Kommentar: 100 Jahre in denen Unmögliches möglich wurde

Wolfgang Katzian
Wolfgang Katzian

Die Ausrufung der Ersten Republik brachte Verbesserungen für die ArbeitnehmerInnen. Was seither für die ArbeitnehmerInnen erkämpft wurde, lassen wir uns sicher nicht einfach wieder nehmen.

So selbstverständlich wie sie heute für uns ist, genauso neu und ungewiss war sie für ihre GründerInnen – die Republik Österreich, zum ersten Mal errichtet vor 100 Jahren, nach dem Ende des Ersten Weltkriegs. Die Ausrufung der Ersten Republik war für Österreichs GewerkschafterInnen ein Tag der unfassbaren Freude, hatten sie doch schon seit Jahrzehnten darauf hingearbeitet. Nun konnten sie jenen Staat miterrichten, der ihrem Verständnis von einer freien und demokratischen Gesellschaft entsprach. Deren Grundpfeiler waren und sind bis heute – eine freie Presse, das Demonstrations-, Versammlungs- und Wahlrecht und die Gewaltentrennung. Mit der Ersten Republik erlangten endlich auch Frauen das Recht, an Wahlen teilzunehmen. Mit dem Betriebsrats- und dem Arbeiterkammergesetz sorgte die Gewerkschaftsbewegung dafür, dass die Demokratie auch in die Arbeitswelt Einzug nahm. ArbeitnehmerInnen waren den Geschicken ihrer ArbeitgeberInnen nun nicht mehr unmündig ausgeliefert und konnten ihren Interessen Gehör verschaffen.

Die Jahre darauf waren jedoch geprägt von sozialer Not und hoher Arbeitslosigkeit.

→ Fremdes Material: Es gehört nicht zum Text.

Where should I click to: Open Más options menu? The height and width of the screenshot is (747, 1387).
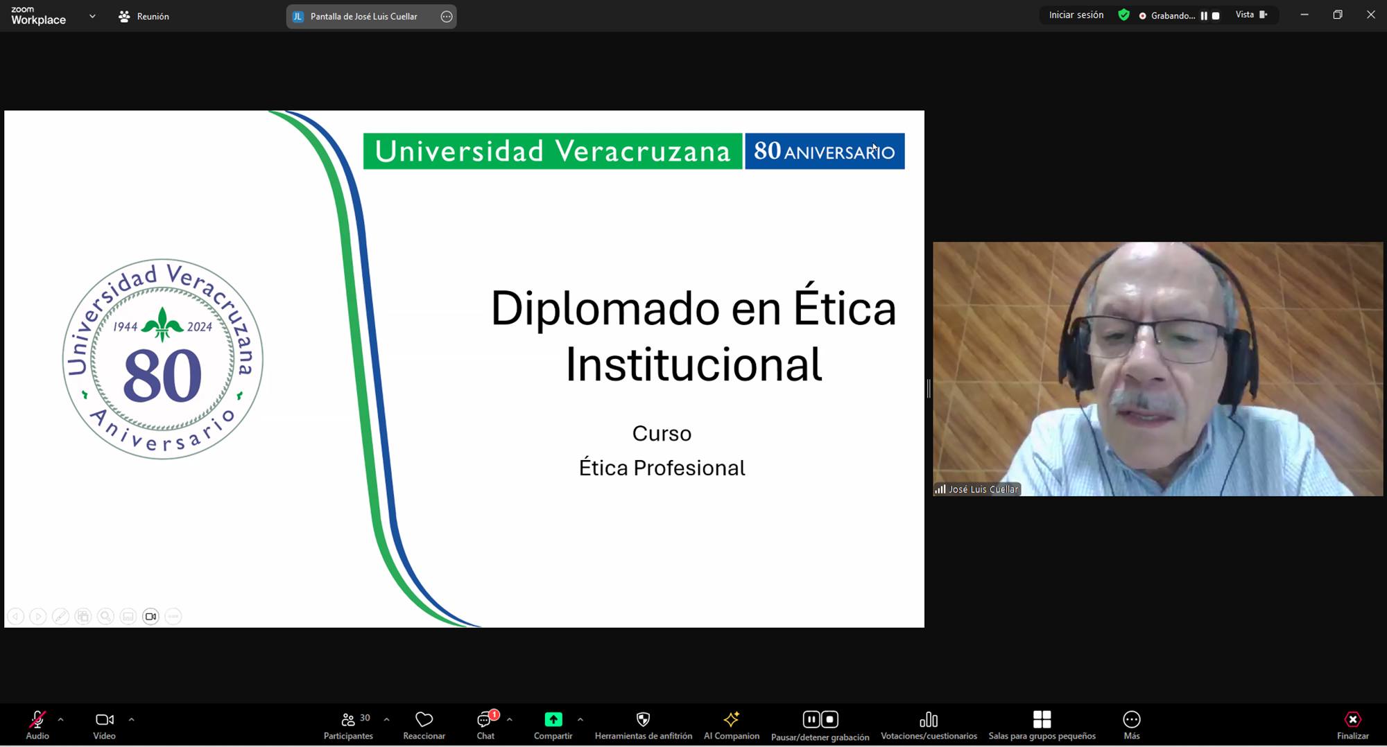tap(1131, 725)
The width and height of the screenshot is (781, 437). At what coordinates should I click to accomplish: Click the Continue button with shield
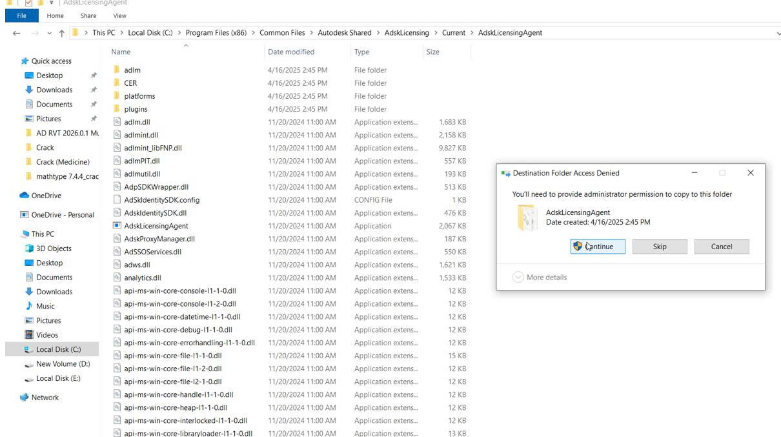pyautogui.click(x=598, y=247)
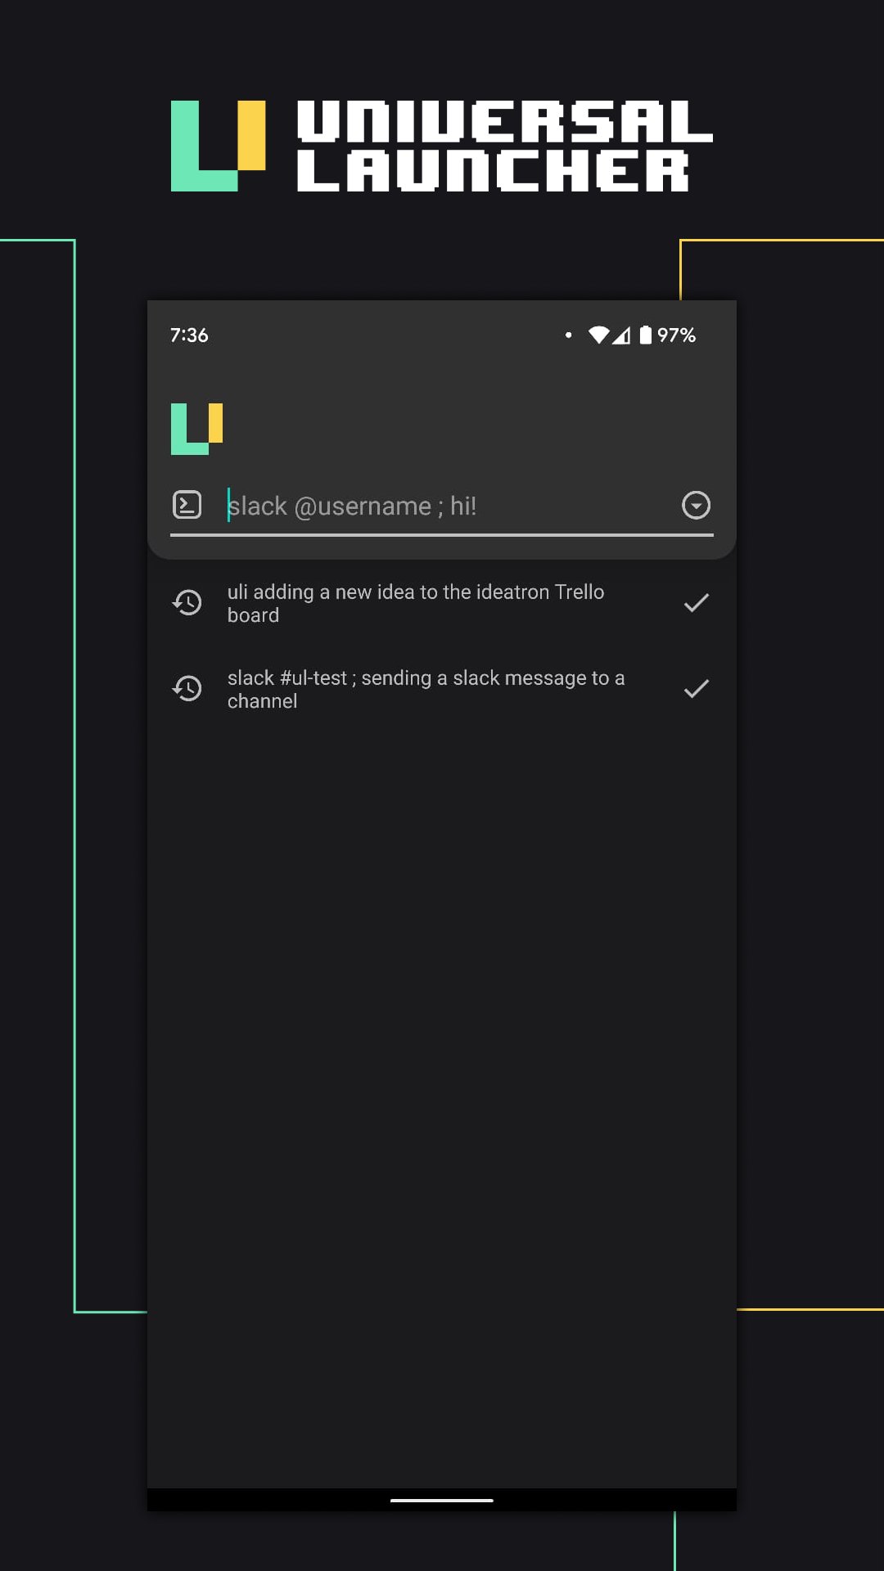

Umso härter traf Österreich die weltweite Wirtschaftskrise von 1929. Antidemokratische Kräfte der Rechten erkannten den für sie günstigen Moment und schalteten vier Jahre darauf das Parlament aus und bereiteten den Weg für eine Zerstörung Österreichs vor. Vergeblich hatten auch GewerkschafterInnen versucht, diese Entwicklung und den aufkommenden Faschismus aufzuhalten. Dies mündete schlussendlich in einem der dunkelsten Momente der österreichischen Geschichte – im Anschluss an das Naziregime, vor gerade einmal 80 Jahren. Der Einsatz von GewerkschafterInnen für ein freies und demokratisches Österreich wurde vielen zum Verhängnis – als MitgründerInnen und VerfechterInnen der Republik waren sie für den autoritären Staat eine Gefahr. Gewerkschaften wurden verboten, ihre Mitglieder weggesperrt und später teils in Konzentrationslagern ermordet. Und trotzdem waren es wieder GewerkschafterInnen, die nach der Kapitulation der Nationalsozialisten vom ersten Tag an am Wiederaufbau der Republik Österreich arbeiteten.

Alles beginnt im Kleinen – seien es Errungenschaften, wie die Demokratie, oder Tiefpunkte, wie die Herrschaft des Naziregimes. Wichtig ist, nicht zuzuwarten, sondern Courage zu zeigen. Denn wie wir gemeinsam leben folgt keinem Naturgesetz – das entscheiden wir selbst mit den Taten, die wir setzen oder auch unterlassen. Rechte werden einem nicht geschenkt und schon gar nicht in Stein gemeißelt. Man muss für sie kämpfen und für sie einstehen, wenn sie genommen werden sollen. Die Gewerkschaft hat ihren Einsatz dafür schon mehrmals in der Geschichte unter Beweis gestellt. Nicht nur heute, sondern immer, wenn es nötig ist, werden wir die Werte einer freien und demokratischen Gesellschaft mit aller Kraft verteidigen.